Supplied records:

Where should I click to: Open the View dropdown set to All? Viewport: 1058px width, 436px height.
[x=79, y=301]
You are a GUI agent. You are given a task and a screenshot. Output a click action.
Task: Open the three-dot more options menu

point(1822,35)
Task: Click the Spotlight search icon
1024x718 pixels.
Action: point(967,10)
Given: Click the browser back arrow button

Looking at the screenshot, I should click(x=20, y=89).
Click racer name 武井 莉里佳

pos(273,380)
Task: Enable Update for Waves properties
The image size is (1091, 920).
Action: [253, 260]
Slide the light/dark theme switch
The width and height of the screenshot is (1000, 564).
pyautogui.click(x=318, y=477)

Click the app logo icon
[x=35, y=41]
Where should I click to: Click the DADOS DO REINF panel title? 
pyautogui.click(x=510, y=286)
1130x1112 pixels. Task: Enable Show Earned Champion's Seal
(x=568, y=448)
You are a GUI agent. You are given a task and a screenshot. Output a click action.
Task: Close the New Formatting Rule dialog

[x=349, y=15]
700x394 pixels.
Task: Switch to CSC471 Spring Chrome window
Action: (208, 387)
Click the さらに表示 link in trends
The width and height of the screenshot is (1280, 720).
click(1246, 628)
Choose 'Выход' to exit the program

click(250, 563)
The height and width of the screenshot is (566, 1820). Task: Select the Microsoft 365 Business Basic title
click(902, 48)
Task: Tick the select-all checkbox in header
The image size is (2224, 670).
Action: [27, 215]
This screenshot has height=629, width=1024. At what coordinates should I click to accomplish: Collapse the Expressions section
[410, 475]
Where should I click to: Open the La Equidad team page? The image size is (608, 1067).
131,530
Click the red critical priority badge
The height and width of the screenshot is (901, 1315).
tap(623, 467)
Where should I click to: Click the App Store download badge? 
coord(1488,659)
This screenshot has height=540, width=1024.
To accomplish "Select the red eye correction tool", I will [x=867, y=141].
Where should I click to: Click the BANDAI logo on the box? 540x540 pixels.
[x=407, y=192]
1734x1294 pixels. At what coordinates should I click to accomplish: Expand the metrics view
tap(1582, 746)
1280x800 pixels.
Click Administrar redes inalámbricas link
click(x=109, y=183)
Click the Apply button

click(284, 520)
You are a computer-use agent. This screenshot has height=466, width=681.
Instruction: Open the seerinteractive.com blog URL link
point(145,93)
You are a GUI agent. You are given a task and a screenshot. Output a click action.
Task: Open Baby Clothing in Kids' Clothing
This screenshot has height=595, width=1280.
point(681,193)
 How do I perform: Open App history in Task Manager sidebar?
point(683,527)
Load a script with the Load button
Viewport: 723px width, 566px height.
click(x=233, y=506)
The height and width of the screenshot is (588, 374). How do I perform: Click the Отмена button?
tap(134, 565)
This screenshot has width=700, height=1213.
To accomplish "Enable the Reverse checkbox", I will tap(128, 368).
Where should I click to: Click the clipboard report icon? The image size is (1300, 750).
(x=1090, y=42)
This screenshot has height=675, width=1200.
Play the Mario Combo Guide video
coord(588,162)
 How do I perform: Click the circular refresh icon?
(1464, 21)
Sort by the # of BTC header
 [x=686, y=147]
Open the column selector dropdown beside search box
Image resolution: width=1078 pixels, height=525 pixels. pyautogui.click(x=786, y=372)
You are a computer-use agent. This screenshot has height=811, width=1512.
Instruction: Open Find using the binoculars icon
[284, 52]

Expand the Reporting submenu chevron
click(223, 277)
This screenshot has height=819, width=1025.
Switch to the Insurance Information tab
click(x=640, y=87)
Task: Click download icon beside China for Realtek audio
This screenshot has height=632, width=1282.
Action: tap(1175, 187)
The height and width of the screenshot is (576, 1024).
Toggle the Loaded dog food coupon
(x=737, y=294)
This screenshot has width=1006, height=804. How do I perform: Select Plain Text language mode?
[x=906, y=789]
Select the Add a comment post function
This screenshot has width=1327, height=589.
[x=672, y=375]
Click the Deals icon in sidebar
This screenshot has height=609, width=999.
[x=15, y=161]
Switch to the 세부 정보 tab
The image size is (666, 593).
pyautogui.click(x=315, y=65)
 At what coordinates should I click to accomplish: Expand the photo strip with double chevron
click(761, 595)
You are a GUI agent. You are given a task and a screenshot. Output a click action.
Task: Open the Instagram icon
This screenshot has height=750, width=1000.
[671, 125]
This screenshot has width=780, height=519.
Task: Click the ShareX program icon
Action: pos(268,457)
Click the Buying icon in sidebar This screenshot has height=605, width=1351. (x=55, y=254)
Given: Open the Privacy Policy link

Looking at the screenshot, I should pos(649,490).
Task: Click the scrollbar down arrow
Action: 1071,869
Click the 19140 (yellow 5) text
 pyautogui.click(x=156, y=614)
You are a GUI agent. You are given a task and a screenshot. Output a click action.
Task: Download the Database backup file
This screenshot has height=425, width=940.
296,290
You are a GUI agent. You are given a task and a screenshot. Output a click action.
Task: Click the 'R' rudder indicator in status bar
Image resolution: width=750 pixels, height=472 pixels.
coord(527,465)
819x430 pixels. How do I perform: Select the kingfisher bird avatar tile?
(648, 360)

Task details: Would you output the entire listing exactly as written?

Written solution:
Where should I click to: Open the View dropdown set to All? Viewport: 1058px width, 436px height.
[x=79, y=301]
You are a GUI agent. You are given a task and a screenshot. Output a click action.
Task: Open the three-dot more options menu

point(1822,35)
Task: Click the Spotlight search icon
1024x718 pixels.
Action: point(967,10)
Given: Click the browser back arrow button

Looking at the screenshot, I should click(x=20, y=89).
Click racer name 武井 莉里佳

pos(273,380)
Task: Enable Update for Waves properties
The image size is (1091, 920).
Action: [253, 260]
Slide the light/dark theme switch
The width and height of the screenshot is (1000, 564).
pyautogui.click(x=318, y=477)

Click the app logo icon
[x=35, y=41]
Where should I click to: Click the DADOS DO REINF panel title? 
pyautogui.click(x=510, y=286)
1130x1112 pixels. Task: Enable Show Earned Champion's Seal
(x=568, y=448)
You are a GUI agent. You are given a task and a screenshot. Output a click action.
Task: Close the New Formatting Rule dialog

[x=349, y=15]
700x394 pixels.
Task: Switch to CSC471 Spring Chrome window
Action: (208, 387)
Click the さらに表示 link in trends
The width and height of the screenshot is (1280, 720).
click(1246, 628)
Choose 'Выход' to exit the program

click(250, 563)
The height and width of the screenshot is (566, 1820). Task: Select the Microsoft 365 Business Basic title
click(902, 48)
Task: Tick the select-all checkbox in header
The image size is (2224, 670).
Action: [27, 215]
This screenshot has height=629, width=1024. At what coordinates should I click to accomplish: Collapse the Expressions section
[410, 475]
Where should I click to: Open the La Equidad team page? The image size is (608, 1067).
131,530
Click the red critical priority badge
The height and width of the screenshot is (901, 1315).
tap(623, 467)
Where should I click to: Click the App Store download badge? 
coord(1488,659)
This screenshot has height=540, width=1024.
To accomplish "Select the red eye correction tool", I will [x=867, y=141].
Where should I click to: Click the BANDAI logo on the box? 540x540 pixels.
[x=407, y=192]
1734x1294 pixels. At what coordinates should I click to accomplish: Expand the metrics view
tap(1582, 746)
1280x800 pixels.
Click Administrar redes inalámbricas link
click(x=109, y=183)
Click the Apply button

click(284, 520)
You are a computer-use agent. This screenshot has height=466, width=681.
Instruction: Open the seerinteractive.com blog URL link
point(145,93)
You are a GUI agent. You are given a task and a screenshot. Output a click action.
Task: Open Baby Clothing in Kids' Clothing
This screenshot has height=595, width=1280.
point(681,193)
 How do I perform: Open App history in Task Manager sidebar?
point(683,527)
Load a script with the Load button
Viewport: 723px width, 566px height.
click(x=233, y=506)
The height and width of the screenshot is (588, 374). How do I perform: Click the Отмена button?
tap(134, 565)
This screenshot has width=700, height=1213.
To accomplish "Enable the Reverse checkbox", I will tap(128, 368).
Where should I click to: Click the clipboard report icon? The image size is (1300, 750).
(x=1090, y=42)
This screenshot has height=675, width=1200.
Play the Mario Combo Guide video
coord(588,162)
 How do I perform: Click the circular refresh icon?
(1464, 21)
Sort by the # of BTC header
 [x=686, y=147]
Open the column selector dropdown beside search box
Image resolution: width=1078 pixels, height=525 pixels. pyautogui.click(x=786, y=372)
You are a computer-use agent. This screenshot has height=811, width=1512.
Instruction: Open Find using the binoculars icon
[284, 52]

Expand the Reporting submenu chevron
click(223, 277)
This screenshot has height=819, width=1025.
Switch to the Insurance Information tab
click(x=640, y=87)
Task: Click download icon beside China for Realtek audio
This screenshot has height=632, width=1282.
Action: tap(1175, 187)
The height and width of the screenshot is (576, 1024).
Toggle the Loaded dog food coupon
(x=737, y=294)
This screenshot has width=1006, height=804. How do I perform: Select Plain Text language mode?
[x=906, y=789]
Select the Add a comment post function
This screenshot has width=1327, height=589.
[x=672, y=375]
Click the Deals icon in sidebar
This screenshot has height=609, width=999.
[x=15, y=161]
Switch to the 세부 정보 tab
The image size is (666, 593).
pyautogui.click(x=315, y=65)
 At what coordinates should I click to accomplish: Expand the photo strip with double chevron
click(761, 595)
You are a GUI agent. You are given a task and a screenshot. Output a click action.
Task: Open the Instagram icon
This screenshot has height=750, width=1000.
[671, 125]
This screenshot has width=780, height=519.
Task: Click the ShareX program icon
Action: pos(268,457)
Click the Buying icon in sidebar This screenshot has height=605, width=1351. (x=55, y=254)
Given: Open the Privacy Policy link

Looking at the screenshot, I should pos(649,490).
Task: Click the scrollbar down arrow
Action: 1071,869
Click the 19140 (yellow 5) text
 pyautogui.click(x=156, y=614)
You are a GUI agent. You are given a task and a screenshot. Output a click action.
Task: Download the Database backup file
This screenshot has height=425, width=940.
296,290
You are a GUI agent. You are given a task and a screenshot. Output a click action.
Task: Click the 'R' rudder indicator in status bar
Image resolution: width=750 pixels, height=472 pixels.
coord(527,465)
819x430 pixels. How do I perform: Select the kingfisher bird avatar tile?
(648, 360)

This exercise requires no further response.